1)学生の指導に国内でトップを目指す大学作り。
 これを実現するためには、教員は学生の目線に立った教育指導を行わなければなりません。教育内容の密度の向上、外国留学の機会の拡大などを目指した教育制度としてクォーター制度(4学期制)の導入も学内で徹底的に議論して欲しいと思います。

2)JASSOの支援拡大に基づく海外校との提携の強化と留学生数の拡大。
 2013年度はJASSOに申請していた学生の長?短期留学と外国提携大学からの留学生受入れに対して、全ての申請が採択されました。そのため、留学生送り出しと受入れが、近年最も充実しました。二段階留学の第一段となる短期の「気づき留学」により福岡女子大学の学生が最終的に長期留学に向けて何を準備すべきか理解し、国際的に飛躍してほしいと願っています。

3)大学院教育制度の確立。
 国際文理学部は学年進行により、2014年度(平成26年度)で学部が完成します。そこで、2015年(平成27年)4月より大学院博士前期課程、2017年(平成29年)4月より博士後期課程を開設しなければなりません。
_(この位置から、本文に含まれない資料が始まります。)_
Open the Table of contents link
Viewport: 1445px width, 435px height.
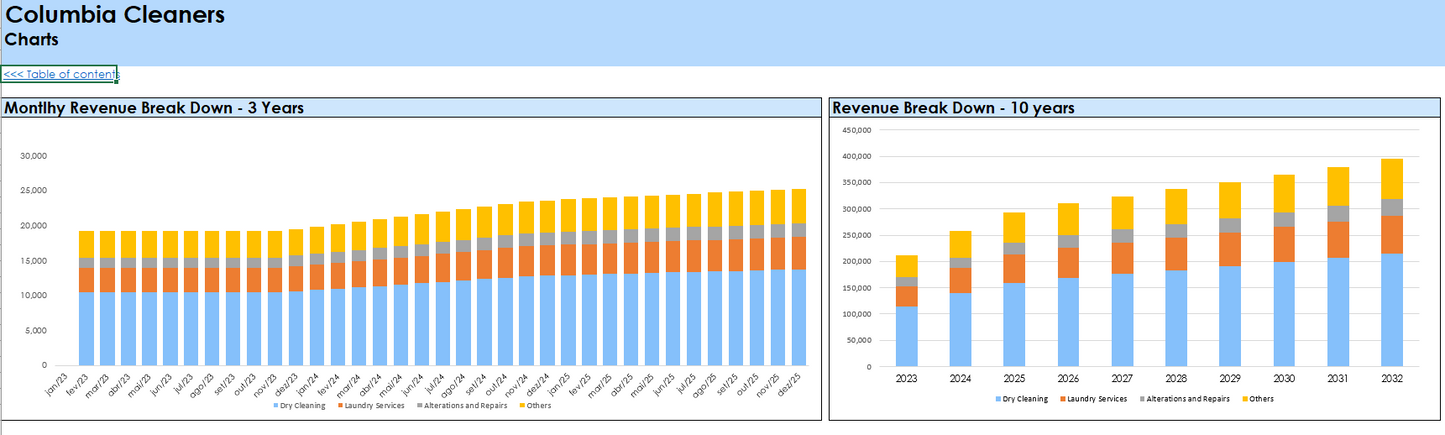[x=60, y=74]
近年、文部科学省の大型プロジェクトの申請にも大学院後期課程に関するものも多く、大学院博士前?後期課程のある大学しか、高等教育の保証された大学として見なされない時代になってきました。現在、福岡女子大学の大学院設置準備会が文科省の担当部署と相談し、2015年4月の大学院前期課程の開設に向けて検討?準備しています。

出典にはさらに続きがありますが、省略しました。